TABLESAMPLE clause (Databricks SQL)

The TABLESAMPLE statement is used to sample the relation.

Syntax

TABLESAMPLE ( { percentage PERCENT ) |
                num_rows ROWS |
                BUCKET fraction OUT OF total } )
            [ REPEATABLE ( seed ) ]

Parameters

  • percentage PERCENT

    An INTEGER or DECIMAL constant percentage between 0 and 100 specifying which percentage of the table’s rows to sample.

  • num_rows ROWS

    A constant positive INTEGER expression num_rows specifying an absolute number of rows out of all rows to sample.

  • BUCKET fraction OUT OF total

    An INTEGER constant fraction specifying the portion out of the INTEGER constant total to sample.

  • REPEATABLE ( seed )

    An optional positive INTEGER constant seed, used to always produce the same set of rows. Use this clause when you want to reissue the query multiple times, and you expect the same set of sampled rows.

Note

  • TABLESAMPLE returns the approximate number of rows or fraction requested.

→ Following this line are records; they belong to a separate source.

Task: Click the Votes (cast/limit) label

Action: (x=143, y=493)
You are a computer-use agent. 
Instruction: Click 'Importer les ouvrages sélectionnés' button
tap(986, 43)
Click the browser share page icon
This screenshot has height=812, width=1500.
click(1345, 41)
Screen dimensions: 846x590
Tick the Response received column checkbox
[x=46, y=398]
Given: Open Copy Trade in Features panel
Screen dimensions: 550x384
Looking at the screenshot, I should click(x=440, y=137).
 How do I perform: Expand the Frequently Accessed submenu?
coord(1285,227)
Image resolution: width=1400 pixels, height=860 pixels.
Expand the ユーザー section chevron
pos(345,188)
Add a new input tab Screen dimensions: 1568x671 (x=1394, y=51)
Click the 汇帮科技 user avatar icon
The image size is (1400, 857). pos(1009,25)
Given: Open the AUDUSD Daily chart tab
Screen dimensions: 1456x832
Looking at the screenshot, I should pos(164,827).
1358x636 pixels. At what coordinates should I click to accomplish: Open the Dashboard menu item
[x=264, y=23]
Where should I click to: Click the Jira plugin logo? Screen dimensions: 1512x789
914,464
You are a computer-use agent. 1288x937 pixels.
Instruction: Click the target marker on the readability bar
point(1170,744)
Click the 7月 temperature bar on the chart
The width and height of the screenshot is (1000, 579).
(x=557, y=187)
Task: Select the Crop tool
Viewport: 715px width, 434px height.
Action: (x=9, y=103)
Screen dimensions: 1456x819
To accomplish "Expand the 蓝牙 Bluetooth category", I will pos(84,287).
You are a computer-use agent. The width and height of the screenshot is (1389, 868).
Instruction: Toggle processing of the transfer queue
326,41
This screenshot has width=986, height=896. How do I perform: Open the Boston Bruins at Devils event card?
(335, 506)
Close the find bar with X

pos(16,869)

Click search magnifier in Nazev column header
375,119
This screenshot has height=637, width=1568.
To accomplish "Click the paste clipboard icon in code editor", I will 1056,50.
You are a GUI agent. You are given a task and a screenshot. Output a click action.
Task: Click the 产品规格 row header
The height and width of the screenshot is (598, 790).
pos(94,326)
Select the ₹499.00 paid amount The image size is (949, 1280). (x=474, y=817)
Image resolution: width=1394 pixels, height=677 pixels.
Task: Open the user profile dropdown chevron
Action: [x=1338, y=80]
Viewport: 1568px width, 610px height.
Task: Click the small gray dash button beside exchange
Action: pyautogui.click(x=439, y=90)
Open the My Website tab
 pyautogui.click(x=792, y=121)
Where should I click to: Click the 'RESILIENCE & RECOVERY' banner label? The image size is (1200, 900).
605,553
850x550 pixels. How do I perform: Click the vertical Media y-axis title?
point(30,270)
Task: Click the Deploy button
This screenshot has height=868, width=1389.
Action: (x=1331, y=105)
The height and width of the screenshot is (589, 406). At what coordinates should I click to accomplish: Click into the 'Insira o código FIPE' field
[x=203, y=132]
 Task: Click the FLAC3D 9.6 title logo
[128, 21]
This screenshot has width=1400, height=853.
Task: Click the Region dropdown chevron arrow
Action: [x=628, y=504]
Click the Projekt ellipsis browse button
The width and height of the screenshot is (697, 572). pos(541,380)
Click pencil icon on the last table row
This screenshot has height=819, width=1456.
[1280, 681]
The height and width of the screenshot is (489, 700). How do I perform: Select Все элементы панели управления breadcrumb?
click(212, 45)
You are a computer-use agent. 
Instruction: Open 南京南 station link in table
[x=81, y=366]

  • Always use TABLESAMPLE (percent PERCENT) if randomness is important. TABLESAMPLE (num_rows ROWS) is not a simple random sample but instead is implemented using LIMIT.

Examples

> CREATE TEMPORARY VIEW test(id, name) AS
  VALUES ( 1, 'Lisa'),
         ( 2, 'Mary'),
         ( 3, 'Evan'),
         ( 4, 'Fred'),
         ( 5, 'Alex'),
         ( 6, 'Mark'),
         ( 7, 'Lily'),
         ( 8, 'Lucy'),
         ( 9, 'Eric'),
         (10, 'Adam');
> SELECT * FROM test;
  5 Alex
  8 Lucy
  2 Mary
  4 Fred
  1 Lisa
  9 Eric
 10 Adam
  6 Mark
  7 Lily
  3 Evan

> SELECT * FROM test TABLESAMPLE (30 PERCENT) REPEATABLE (123);
  1     Lisa
  2     Mary
  3     Evan
  5     Alex
  8     Lucy

> SELECT * FROM test TABLESAMPLE (5 ROWS);
  5 Alex
  8 Lucy
  2 Mary
  4 Fred
  1 Lisa

> SELECT * FROM test TABLESAMPLE (BUCKET 4 OUT OF 10);
  8 Lucy
  2 Mary
  9 Eric
  6 Mark